India’s Steel Sector
Current Status
- Production and Consumption: As of 2023, India produced approximately 140.2 million tonnes of crude steel, making it the second-largest steel producer globally, after China. The country also ranks as the second-largest consumer of finished steel, following China.
- Economic Contribution: The steel industry contributes about 2% to India’s GDP and employs around 2.5 million people directly and indirectly. Its output has a multiplier effect on the economy, significantly impacting related sectors such as construction, automotive, and engineering.
Historical Context
- Post-Independence Growth: The Indian steel industry saw significant expansion after independence in 1947. Key players like Tata Iron and Steel Company (TISCO) and Hindustan Steel Limited were established to meet domestic demand. The Steel Authority of India Limited (SAIL) was formed in 1973 to manage major steel plants.
- Expansion Over the Years: From producing just 16.9 lakh tonnes of pig iron in the early 1950s, India’s production has surged over the decades, with a notable increase of 75% since 2008.
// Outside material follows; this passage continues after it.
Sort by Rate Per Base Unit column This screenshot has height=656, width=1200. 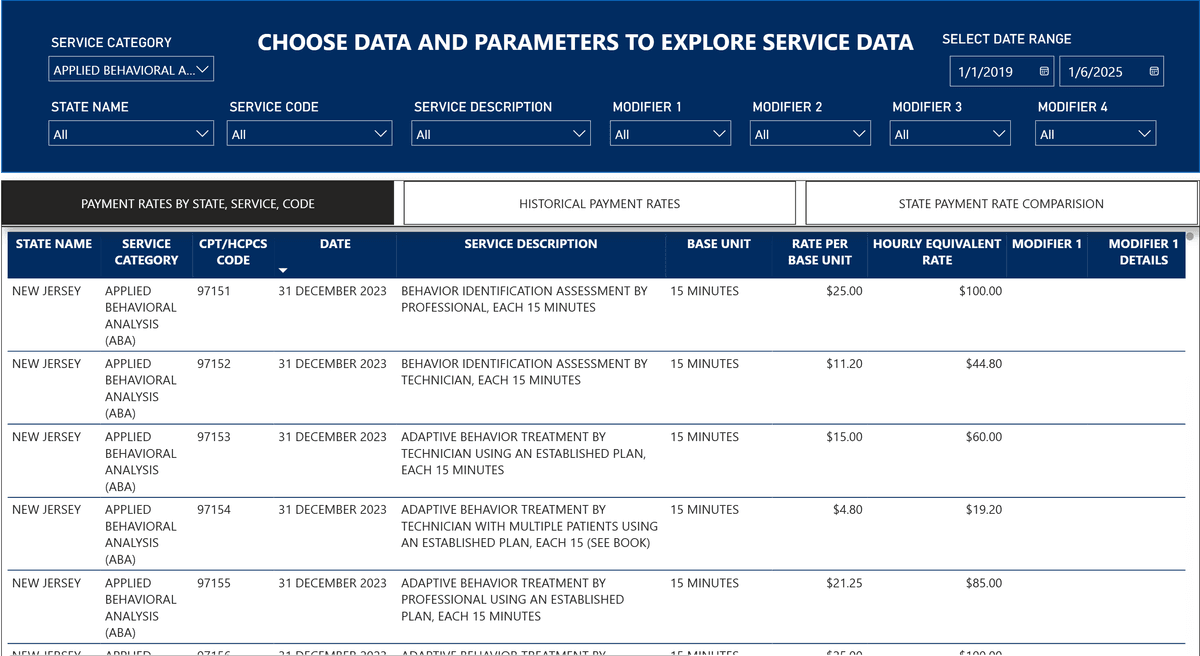[821, 252]
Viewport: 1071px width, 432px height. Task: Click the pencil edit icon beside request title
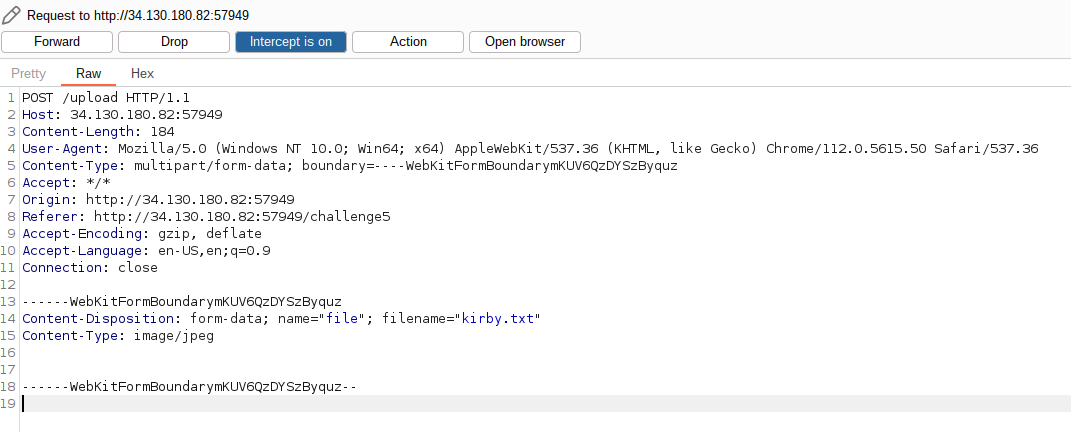[12, 15]
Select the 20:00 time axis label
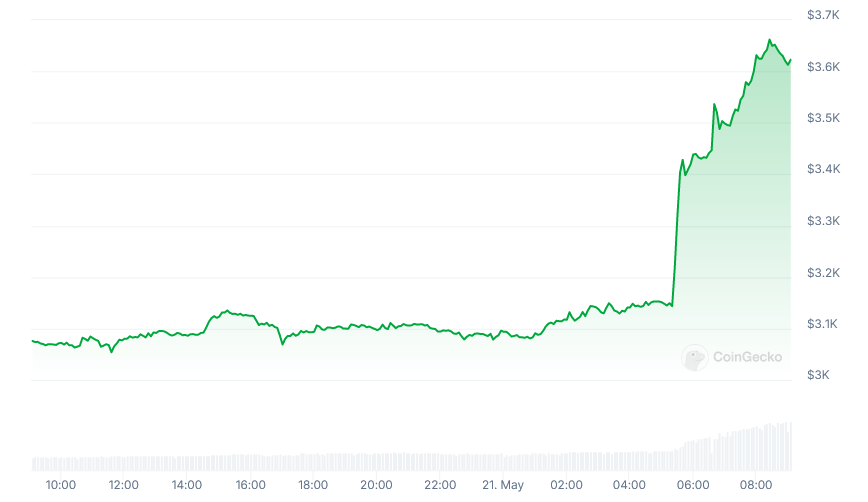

Key Players: Steel Authority of India Limited (SAIL), Tata Steel, JSW Steel, AM/NS India and Jindal Steel & Power Limited.
Government Initiatives
National Steel Policy 2017: Aims for a crude steel capacity of 300 million tonnes by 2030, focusing on sustainable growth and enhanced domestic consumption.
Production Linked Incentive (PLI) Scheme: Encourages investment in specialty steel production, targeting an additional capacity of 42 million tonnes by 2026-27.
Quality Control Measures: The introduction of the Steel Quality Control Order aims to ensure that only high-quality steel products are available in the market.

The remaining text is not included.